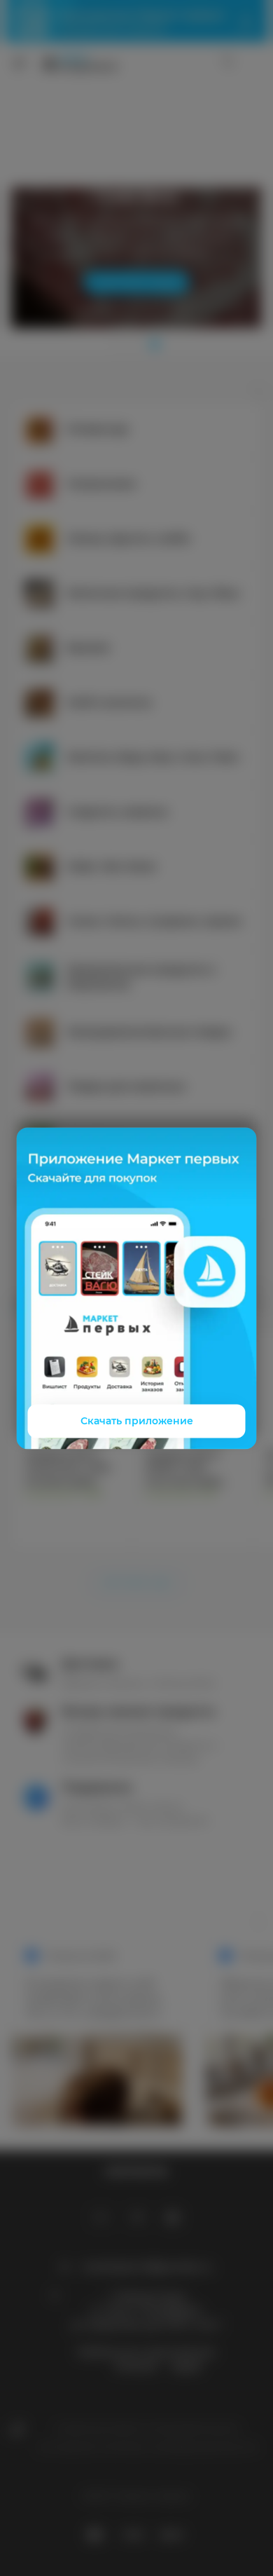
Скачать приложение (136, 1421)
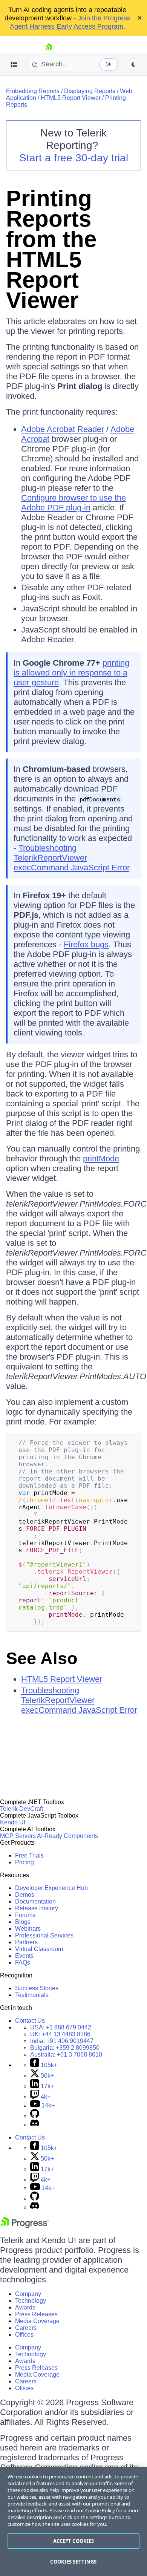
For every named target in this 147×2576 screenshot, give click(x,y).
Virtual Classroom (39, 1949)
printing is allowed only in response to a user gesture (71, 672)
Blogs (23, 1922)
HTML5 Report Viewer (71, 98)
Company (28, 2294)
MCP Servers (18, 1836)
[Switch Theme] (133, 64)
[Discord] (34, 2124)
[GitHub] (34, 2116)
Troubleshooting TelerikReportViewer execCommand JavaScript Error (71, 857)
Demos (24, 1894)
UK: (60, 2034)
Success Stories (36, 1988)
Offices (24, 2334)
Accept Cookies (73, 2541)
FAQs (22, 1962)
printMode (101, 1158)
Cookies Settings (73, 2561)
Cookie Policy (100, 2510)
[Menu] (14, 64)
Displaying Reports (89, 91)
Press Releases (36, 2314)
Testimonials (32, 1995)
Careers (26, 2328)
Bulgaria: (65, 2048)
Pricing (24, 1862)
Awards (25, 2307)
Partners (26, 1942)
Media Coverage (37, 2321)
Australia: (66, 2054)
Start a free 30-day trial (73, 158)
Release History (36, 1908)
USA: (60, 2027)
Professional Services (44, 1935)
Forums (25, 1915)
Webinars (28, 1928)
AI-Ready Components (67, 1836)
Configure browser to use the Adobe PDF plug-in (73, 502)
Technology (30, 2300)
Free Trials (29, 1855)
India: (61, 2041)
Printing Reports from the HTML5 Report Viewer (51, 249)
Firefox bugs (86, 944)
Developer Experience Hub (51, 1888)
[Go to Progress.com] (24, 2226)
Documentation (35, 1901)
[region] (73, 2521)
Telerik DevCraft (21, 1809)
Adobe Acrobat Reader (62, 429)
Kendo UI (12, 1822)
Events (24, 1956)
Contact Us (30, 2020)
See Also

....

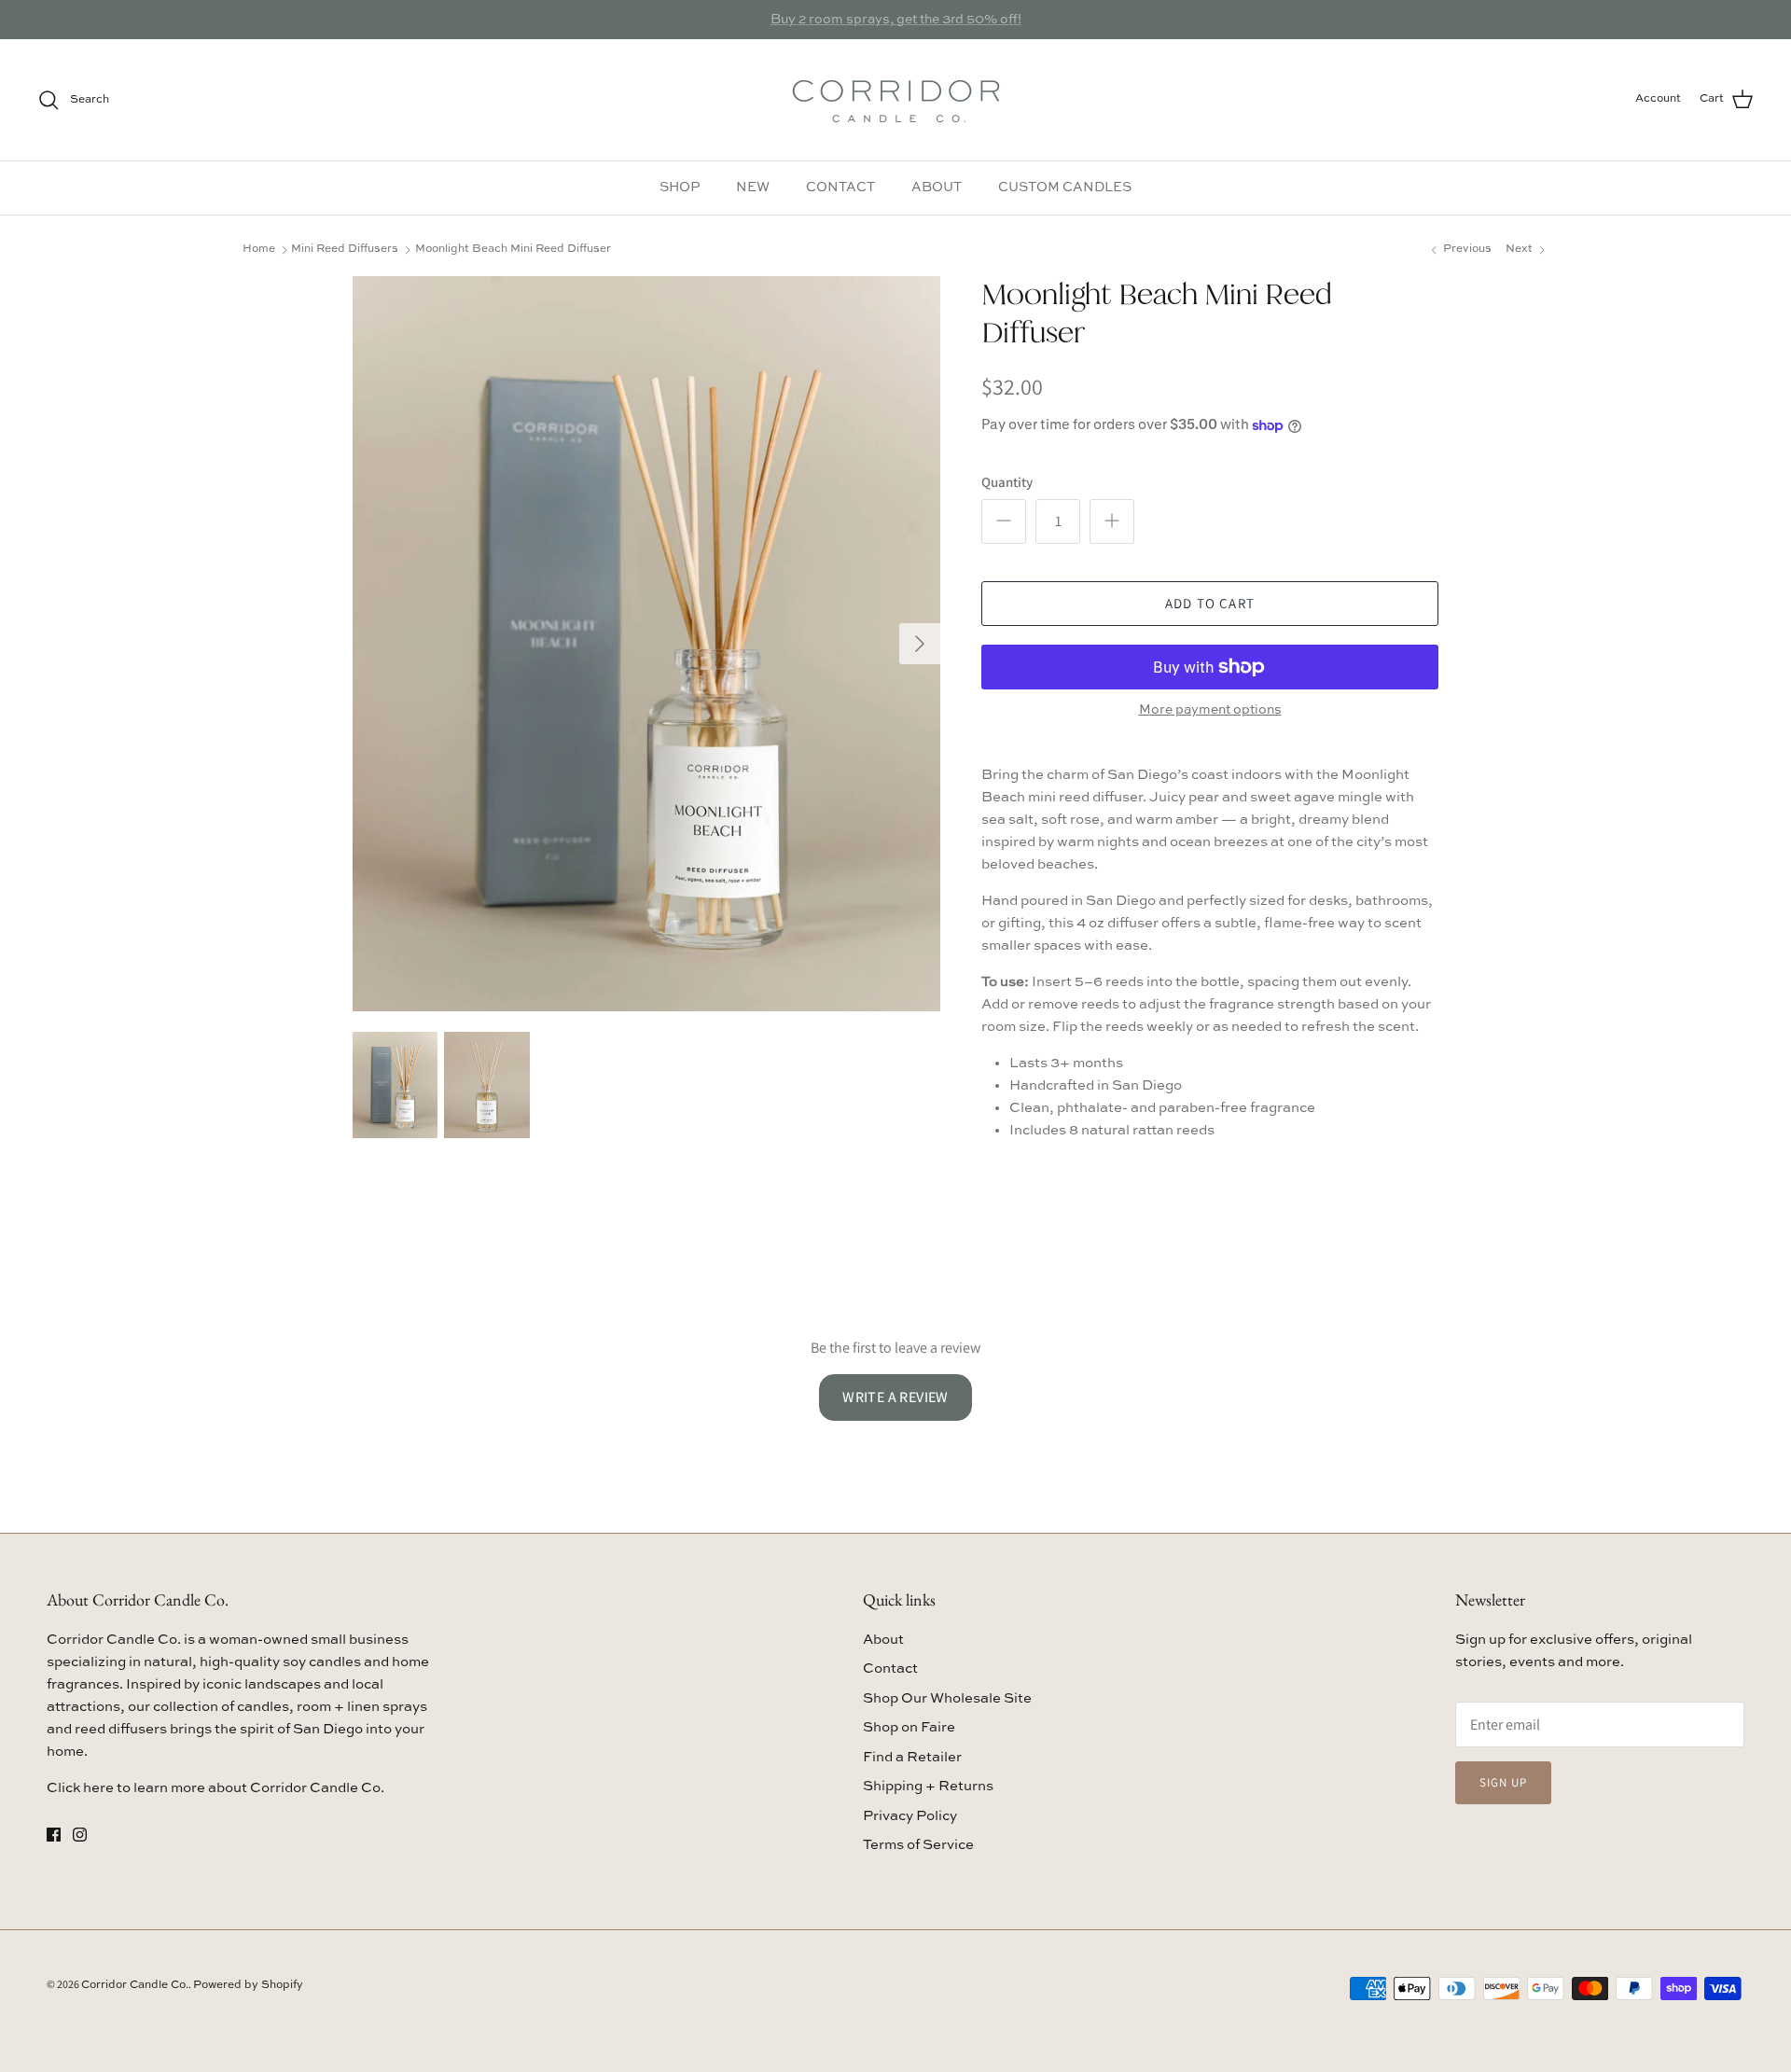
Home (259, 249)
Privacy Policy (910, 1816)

....

For the listing above, state how many lines contain the string "Reports". Give the number and nothing else.

2